これにつては報告者から「岩波版だけでなく大月書店版もここでは非等価という訳になっている。たぶん訳の間違いというよりマルクスの表現がここでは非等価というようになっているのだと思う。非等価と不等価で内容的に違いはないと思うが、ここで非等価と言う表現を採用している細かいニュアンスははからない。内容的には同じことと考えてもらって言いのではないか?」と説明がありましたが、ここではこれ以上は議論になりませんでした。


○「葡萄酒生産者が40ポンドの自分の葡萄酒を50ポンドで売っても社会的に剰余価値は生まれていないということはどういうことか。商人などは自分が仕入れた商品を仕入れ価格より高く売ることよって利潤をえているが、それでは剰余価値の説明にはならないのか?」との質問が出ました。


 これについては「これではただ葡萄酒生産者Aただひとりが得をしただけで、彼がここで10ポンドの個別的剰余価値を取得したとしても、それは葡萄酒を50ポンドで買わされた人の10ポンドの損失の上になり立っているだけにすぎない。結局葡萄酒生産者のプラス10の剰余価値は、それは買った人のマイナス10の価値と相殺される。実際にこれは40ポンドと50ポンドの価値が非等価で交換されたわけで、交換前と交換後ではトータルの価値は90で変わらない。ただ分配がかわっただけで、テキストでいわれているように葡萄酒生産者Aが自分の商品を売るのでなくて直接に10ポンドBから盗んだのとかわらない。しかし資本というのは、どんどん価値増殖していくわけです。それは資本が非等価で誰かから“不正に”収奪しているというのと違うわけです。(もちろん内容的に資本と労働者の関係は、実質的に非等価?不等価交換で搾取が存在しているというのはその通りですが。しかしこれも単純な流通の問題ではないのです。)

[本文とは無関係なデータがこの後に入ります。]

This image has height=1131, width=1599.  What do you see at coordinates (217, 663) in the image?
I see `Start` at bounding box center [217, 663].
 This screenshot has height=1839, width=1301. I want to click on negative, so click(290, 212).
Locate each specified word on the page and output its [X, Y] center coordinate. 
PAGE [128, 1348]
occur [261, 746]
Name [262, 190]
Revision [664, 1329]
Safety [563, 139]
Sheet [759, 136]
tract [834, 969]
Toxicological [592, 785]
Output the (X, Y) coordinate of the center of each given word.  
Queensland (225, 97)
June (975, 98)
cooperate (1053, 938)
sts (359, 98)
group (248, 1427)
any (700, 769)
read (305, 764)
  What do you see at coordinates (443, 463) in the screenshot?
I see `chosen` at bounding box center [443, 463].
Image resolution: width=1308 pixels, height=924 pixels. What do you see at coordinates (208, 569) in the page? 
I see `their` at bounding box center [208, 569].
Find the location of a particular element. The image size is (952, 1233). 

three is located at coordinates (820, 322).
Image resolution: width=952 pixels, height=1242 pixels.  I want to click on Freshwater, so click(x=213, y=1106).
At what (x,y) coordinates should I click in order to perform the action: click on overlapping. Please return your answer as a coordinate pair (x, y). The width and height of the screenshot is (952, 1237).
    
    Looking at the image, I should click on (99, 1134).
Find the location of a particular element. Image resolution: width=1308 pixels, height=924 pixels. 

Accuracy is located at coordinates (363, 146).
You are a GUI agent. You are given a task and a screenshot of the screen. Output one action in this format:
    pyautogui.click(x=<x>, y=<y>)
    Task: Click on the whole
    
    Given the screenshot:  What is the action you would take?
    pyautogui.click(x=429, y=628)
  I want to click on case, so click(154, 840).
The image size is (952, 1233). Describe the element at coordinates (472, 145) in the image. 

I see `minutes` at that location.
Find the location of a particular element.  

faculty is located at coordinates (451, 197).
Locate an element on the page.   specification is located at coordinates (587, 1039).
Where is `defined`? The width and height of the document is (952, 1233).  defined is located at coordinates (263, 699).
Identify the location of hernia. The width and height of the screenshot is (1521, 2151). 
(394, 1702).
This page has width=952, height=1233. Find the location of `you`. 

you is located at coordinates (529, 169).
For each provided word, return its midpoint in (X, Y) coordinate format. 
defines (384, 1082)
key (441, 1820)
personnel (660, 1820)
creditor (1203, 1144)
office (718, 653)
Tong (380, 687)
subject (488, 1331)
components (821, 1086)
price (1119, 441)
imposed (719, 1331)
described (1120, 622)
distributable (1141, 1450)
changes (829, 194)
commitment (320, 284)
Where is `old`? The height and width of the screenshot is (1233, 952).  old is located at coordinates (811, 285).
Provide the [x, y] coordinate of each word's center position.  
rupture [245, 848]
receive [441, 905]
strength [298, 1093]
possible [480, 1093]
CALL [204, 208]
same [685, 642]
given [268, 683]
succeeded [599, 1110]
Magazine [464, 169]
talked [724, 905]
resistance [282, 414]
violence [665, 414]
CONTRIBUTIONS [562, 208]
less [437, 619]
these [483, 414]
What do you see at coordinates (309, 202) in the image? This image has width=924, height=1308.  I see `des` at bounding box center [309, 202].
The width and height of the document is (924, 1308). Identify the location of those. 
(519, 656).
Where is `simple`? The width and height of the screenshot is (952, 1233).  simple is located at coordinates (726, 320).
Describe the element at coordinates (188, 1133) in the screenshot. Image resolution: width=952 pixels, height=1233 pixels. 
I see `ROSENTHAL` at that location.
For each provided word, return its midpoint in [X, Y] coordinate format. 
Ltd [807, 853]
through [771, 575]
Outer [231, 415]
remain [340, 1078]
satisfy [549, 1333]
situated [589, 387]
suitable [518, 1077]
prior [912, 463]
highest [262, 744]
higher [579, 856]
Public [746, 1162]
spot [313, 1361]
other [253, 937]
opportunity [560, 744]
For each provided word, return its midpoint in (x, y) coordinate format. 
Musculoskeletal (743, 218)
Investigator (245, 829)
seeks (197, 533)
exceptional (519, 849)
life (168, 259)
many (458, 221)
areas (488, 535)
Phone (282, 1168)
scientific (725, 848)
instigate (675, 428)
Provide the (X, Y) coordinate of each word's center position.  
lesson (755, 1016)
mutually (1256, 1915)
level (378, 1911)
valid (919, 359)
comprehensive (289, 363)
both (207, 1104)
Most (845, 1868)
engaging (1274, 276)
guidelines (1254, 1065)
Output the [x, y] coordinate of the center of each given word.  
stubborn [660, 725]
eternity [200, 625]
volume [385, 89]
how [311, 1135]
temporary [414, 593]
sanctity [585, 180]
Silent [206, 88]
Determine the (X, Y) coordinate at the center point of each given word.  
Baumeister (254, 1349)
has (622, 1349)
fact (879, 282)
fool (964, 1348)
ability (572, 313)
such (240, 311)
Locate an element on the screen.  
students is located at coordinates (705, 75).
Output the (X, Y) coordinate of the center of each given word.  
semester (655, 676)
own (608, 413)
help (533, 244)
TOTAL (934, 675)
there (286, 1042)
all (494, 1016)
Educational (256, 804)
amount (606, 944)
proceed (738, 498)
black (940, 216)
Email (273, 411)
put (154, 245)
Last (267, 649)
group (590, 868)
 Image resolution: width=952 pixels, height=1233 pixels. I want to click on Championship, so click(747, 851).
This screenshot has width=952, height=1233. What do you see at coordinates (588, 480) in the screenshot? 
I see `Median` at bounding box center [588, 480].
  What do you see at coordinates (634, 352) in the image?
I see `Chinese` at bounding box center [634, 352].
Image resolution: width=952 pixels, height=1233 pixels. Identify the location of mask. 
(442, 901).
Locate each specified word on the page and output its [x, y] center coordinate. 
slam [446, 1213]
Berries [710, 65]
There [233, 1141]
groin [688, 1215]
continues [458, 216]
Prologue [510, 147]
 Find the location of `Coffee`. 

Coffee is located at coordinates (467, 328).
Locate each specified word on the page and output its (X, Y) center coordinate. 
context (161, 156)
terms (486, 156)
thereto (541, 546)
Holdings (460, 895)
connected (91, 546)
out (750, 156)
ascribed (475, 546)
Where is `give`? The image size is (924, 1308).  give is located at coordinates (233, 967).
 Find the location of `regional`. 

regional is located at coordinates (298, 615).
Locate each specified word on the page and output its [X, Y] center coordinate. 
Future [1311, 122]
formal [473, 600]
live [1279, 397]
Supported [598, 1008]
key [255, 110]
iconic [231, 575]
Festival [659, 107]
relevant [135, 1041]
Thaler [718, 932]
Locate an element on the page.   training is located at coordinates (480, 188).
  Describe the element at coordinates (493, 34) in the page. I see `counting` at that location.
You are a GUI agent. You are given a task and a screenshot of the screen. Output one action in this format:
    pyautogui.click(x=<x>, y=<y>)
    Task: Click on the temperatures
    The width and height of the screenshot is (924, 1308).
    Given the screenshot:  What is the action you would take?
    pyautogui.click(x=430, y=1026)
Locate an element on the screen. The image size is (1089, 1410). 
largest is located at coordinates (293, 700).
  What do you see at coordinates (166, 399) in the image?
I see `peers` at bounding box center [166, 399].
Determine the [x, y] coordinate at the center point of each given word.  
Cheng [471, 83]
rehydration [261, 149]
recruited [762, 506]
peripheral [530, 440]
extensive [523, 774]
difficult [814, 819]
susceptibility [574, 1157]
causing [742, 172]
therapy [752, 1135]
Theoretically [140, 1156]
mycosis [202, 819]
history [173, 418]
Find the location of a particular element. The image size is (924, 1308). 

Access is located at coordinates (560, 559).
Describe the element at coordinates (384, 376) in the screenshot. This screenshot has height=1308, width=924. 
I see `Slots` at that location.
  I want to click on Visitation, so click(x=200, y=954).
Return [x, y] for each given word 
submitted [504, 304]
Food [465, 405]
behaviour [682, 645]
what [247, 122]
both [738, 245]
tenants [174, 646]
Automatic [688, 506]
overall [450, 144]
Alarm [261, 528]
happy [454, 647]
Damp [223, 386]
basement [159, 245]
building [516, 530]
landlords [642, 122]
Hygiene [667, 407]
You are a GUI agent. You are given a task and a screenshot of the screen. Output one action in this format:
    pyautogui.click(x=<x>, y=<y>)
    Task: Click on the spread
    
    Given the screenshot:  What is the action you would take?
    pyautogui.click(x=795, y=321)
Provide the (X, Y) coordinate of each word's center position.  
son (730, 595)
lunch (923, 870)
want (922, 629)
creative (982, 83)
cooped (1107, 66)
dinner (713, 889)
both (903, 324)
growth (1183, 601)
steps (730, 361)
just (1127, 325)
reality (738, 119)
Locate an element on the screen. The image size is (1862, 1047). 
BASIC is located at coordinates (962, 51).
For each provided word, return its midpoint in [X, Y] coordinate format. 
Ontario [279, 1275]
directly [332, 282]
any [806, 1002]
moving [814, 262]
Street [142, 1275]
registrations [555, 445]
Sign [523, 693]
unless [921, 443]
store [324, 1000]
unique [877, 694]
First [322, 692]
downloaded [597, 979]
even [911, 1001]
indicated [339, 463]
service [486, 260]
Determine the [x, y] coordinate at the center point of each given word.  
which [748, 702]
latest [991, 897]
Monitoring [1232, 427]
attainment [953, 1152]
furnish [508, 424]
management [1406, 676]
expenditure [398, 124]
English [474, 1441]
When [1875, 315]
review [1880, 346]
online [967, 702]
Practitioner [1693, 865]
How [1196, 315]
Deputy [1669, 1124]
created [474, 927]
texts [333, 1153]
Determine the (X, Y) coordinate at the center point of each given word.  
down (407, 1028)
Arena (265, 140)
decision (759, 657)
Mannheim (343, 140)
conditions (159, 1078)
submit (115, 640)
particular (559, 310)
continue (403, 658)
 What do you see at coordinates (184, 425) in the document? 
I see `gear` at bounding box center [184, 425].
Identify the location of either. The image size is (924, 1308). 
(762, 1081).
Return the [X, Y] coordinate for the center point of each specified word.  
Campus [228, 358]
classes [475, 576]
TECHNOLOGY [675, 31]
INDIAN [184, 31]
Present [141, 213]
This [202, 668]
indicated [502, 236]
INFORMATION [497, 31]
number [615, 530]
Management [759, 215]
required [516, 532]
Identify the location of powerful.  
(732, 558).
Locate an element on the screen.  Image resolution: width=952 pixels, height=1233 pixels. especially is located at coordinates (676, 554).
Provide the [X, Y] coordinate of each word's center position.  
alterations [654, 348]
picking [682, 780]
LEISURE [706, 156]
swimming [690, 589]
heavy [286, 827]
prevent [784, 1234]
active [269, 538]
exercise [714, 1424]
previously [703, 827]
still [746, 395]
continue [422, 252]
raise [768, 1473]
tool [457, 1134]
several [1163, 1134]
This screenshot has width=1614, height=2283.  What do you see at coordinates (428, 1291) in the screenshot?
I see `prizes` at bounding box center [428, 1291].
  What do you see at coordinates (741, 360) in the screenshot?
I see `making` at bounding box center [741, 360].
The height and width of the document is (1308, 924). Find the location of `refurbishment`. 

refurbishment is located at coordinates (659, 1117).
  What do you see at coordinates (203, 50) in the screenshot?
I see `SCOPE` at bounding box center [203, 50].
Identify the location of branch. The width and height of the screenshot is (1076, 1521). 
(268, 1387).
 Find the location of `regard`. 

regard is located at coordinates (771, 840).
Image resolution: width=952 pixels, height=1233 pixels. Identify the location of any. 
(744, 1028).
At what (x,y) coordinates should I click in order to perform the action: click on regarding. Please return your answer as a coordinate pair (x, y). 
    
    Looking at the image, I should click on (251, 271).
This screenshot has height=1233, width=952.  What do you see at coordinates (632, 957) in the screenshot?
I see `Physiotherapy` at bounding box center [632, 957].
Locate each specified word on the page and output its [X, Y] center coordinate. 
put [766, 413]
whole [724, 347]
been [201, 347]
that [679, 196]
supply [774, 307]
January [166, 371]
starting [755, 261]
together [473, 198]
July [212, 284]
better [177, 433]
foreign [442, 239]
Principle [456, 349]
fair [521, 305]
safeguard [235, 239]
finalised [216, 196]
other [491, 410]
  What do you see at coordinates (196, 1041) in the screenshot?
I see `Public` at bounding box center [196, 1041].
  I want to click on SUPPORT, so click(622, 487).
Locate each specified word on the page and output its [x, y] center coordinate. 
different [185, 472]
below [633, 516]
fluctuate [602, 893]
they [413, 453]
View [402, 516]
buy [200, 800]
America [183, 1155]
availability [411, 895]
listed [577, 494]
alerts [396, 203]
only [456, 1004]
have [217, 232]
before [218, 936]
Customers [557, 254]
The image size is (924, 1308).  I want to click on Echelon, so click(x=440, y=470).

流通過程で、流通の操作で仕入れた価格にマージンをプラスし転売することにより剰余価値を説明するとは不可能です。商品の売り手が価値より高い価格で売ることができても、それは名目的な物価上昇につながるだけで全体の価値関係では元の場合と変わりません。ここから剰余価値を説明しようと思えば、自らは全く消費せず商品を一切買わないでただ売り続けることができる階級を想定しなければなりません。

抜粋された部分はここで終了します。